==== EXCERTO SELECIONADO

# Boletim Climatológico Anual - 2011, IM



## Zoelae (26 Jan 2012 às 19:08)

Já viram o novo boletim climatológico anual, está muito completo. O Instituto de Meteorologia está de parabéns!

"O Instituto de Meteorologia editou agora o Boletim Climatológico de 2011, o qual para além da informação tradicionalmente apresentada em Boletins anteriores, inclui informação complementar com aspetos inovadores, particularmente ao nível do apuramento anual e mensal do número de dias com valores significativos e de extremos absolutos de vários parâmetros meteorológicos: precipitação, temperatura, vento, ondas de calor e de frio, e ainda informação sobre o número de dias de geada, nevoeiro e trovoada."


Bem, encontrei um valor inesperado e queria saber a vossa opinião.

O IM aponta como valor mínimo de Tª para o mês de Agosto em Bragança, de -2,7ºC! Será mesmo assim!?


----------



## Dan (26 Jan 2012 às 19:21)

Zoelae;315704

O IM aponta como valor mínimo de Tª para o mês de Agosto em Bragança disse:
			
		

> É erro. Houve problemas com a leitura dos valores mínimos no mês de Agosto, tanto que no boletim de Agosto nem sequer aparece o valor mínimo do mês, nem a média das mínimas para a estação de Bragança.


----------



## AnDré (26 Jan 2012 às 19:31)

Zoelae disse:


> Bem, encontrei um valor inesperado e queria saber a vossa opinião.
> 
> O IM aponta como valor mínimo de Tª para o mês de Agosto em Bragança, de -2,7ºC! Será mesmo assim!?



O boletim está espectacular.
Quando tiver um pouco mais de tempo vou analisa-lo melhor.

Mas para já esse dado só pode ser uma gralha.
Houve um problema qualquer com o sensor nessa altura. No boletim de Agosto nem foram divulgados os dados referentes às temperaturas mínimas em Bragança por ter havido falhas no equipamento.

Nesse dia 23, o Fil e o Z13 tiveram respectivamente 14,9 e 14,2ºC de temperatura mínima.

No final do mês foram registadas temperaturas bastante baixas. Até foi noticia do boletim. Mas a temperatura mais baixa que eles referiram foi de 3,1ºC em Carrazeda, seguida de 4,9ºC de Miranda do Douro.

Apesar dos -2,7ºC referidos, na tabela anterior vem que o número de dias com Tmin<0ºC foi de 0 dias, e houve 0 dias de geada.


----------

========

:: OBJETIVO 1 ::
Segundo o excerto selecionado, que valor de temperatura mínima aponta o IM para Bragança no mês de agosto?

==== DADOS FORNECIDOS

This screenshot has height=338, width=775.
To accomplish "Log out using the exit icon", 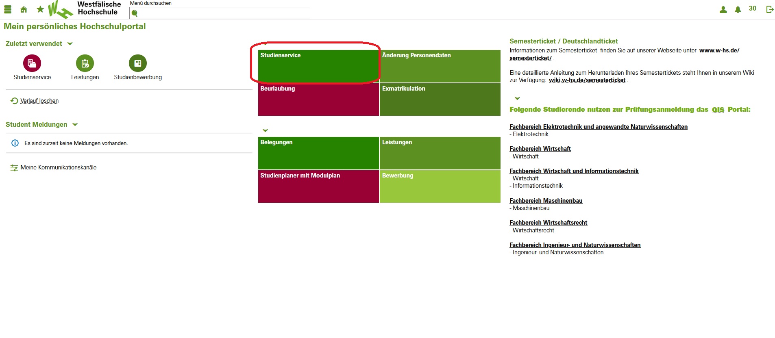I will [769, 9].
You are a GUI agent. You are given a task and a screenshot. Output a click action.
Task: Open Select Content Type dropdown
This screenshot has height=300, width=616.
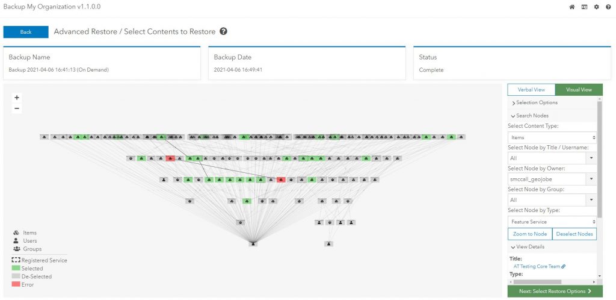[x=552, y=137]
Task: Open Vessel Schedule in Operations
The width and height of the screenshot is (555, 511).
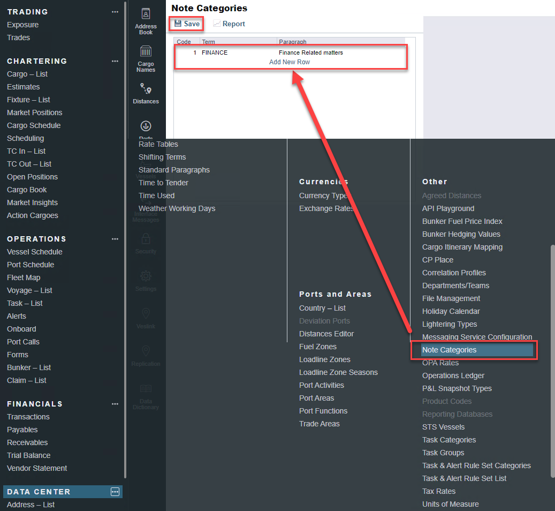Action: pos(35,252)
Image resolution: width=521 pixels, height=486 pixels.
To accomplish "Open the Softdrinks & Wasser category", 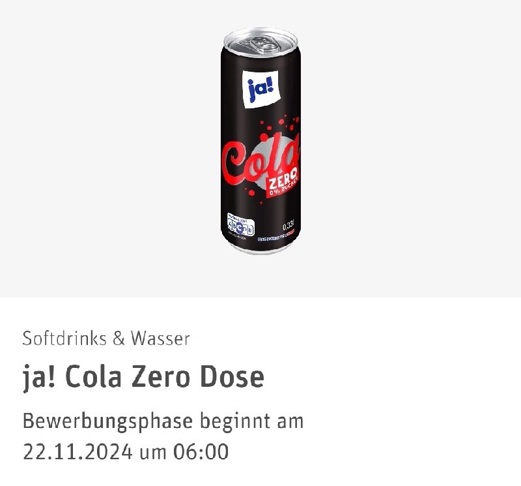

========

:: OBJETIVO 2 ::
Nos registos, escreva de novo as linhas a começar na que contém "Task: Open Vessel Schedule in Operations" e a terminar no fim dos registos, trocando "screenshot" por "capture" e mantendo tudo o resto igual, sem incluir as imagens.

:: RESPOSTA 1 ::
-2,7 ºC.

:: RESPOSTA 2 ::
Task: Open Vessel Schedule in Operations
The width and height of the capture is (555, 511).
Action: pos(35,252)
Image resolution: width=521 pixels, height=486 pixels.
To accomplish "Open the Softdrinks & Wasser category", 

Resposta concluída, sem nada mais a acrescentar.